R.N.Kaul and others broached another major political hindrance in the cacophony of ‘multiple voices’ on all questions starting from the genuineness of kashmiriyat to the right to return to the valley. Pandit opinions are so disparate and centrifugal that right from Sheikh Abdullah’s time, they have been taken for a ride by the National Conference. Absolute unity and unselfish leadership are two pressing imperatives stressed by many participants at the seminar. A single window for addressing migrant problems needs to be developed under the authority of a consensually appointed ‘review group’ of eminent persons. A united front to the challenges facing the community has to be forged, especially using the auspices of overseas Kashmiri associations and information networks. To use Lal Ded’s immortal vaakh, “how should I deal with these fives and tens? If all eleven could come together, we would not have lost the cow.” (p.264)

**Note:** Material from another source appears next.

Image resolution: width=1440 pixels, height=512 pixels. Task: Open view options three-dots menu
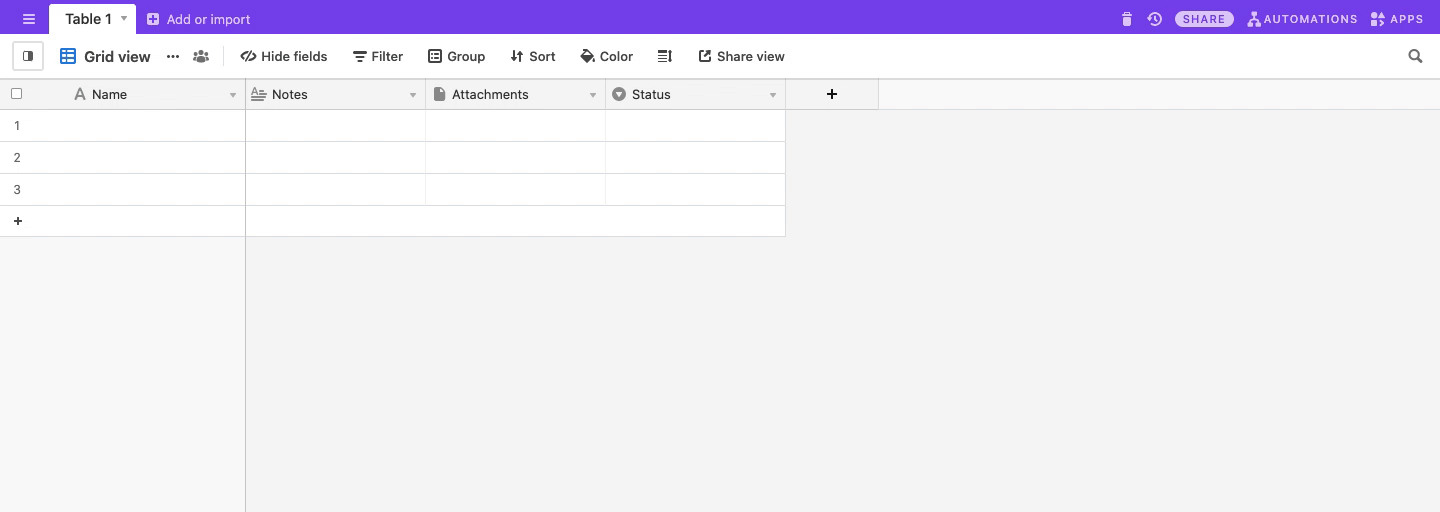click(x=173, y=56)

It takes deep fortitude and endurance for such heroic optimism in the face of unrelenting cross-border Islamic barbarism. The seminar indicated that for achieving practical results, Kashmiri Pandits must not only take recourse to philosophical and moral courage but also reinvigorate themselves politically as a community with a harmonised soul and a dogged determination to regain lost rights. The example of the venerable Shree Bhat, who miraculously sustained the seed of Hinduism when only 11 Pandit families escaped the murderous sword of Sikandar ‘Butshikan’ (the iconoclast) in the 14th century, offers encouragement and inspiration to struggle and achieve justice.

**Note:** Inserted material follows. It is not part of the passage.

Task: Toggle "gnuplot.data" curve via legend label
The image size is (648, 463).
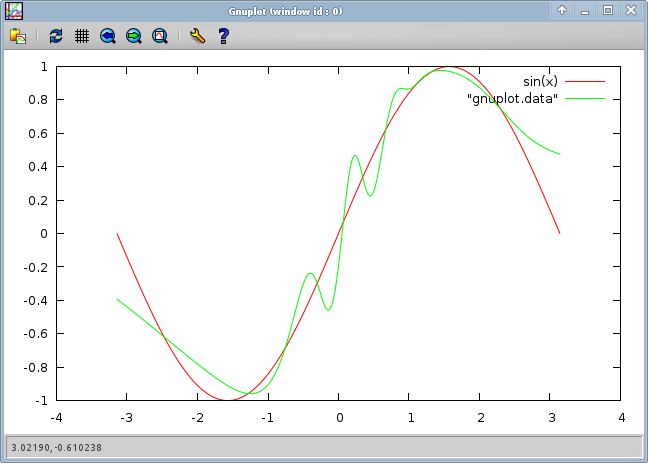Action: 512,98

Kashmiri Pandits: Looking to the Future, is a highly informative anthology of papers, impressing the reader’s mind with the extraordinary merit and proud ancestry of a forgotten people. Non-Kashmiri Indian readers will find in it a wealth of knowledge about the pioneering achievements of Kashmiri Hindus in all historical spheres of excellence and also be brought face-to-face with their daily humiliations and miseries caused by Pakistan-based terrorists in the last 12 years. As Susheela Bhan puts it, “the loss of the identity of the Kashmiri Pandit would be the loss of India’s identity.” (p.213) The people of India simply cannot afford to bypass the calamities that have afflicted Kashmiri Hindus.
[Sreeram Sundar Chaulia studied History at St.Stephen’s College, Delhi, and took a Second BA in Modern History at University College, Oxford. He researched the BJP’s foreign policy at the London School of Economics and is currently analyzing the impact of conflict on Afghan refugees at the Maxwell School of Citizenship, Syracuse, NY.]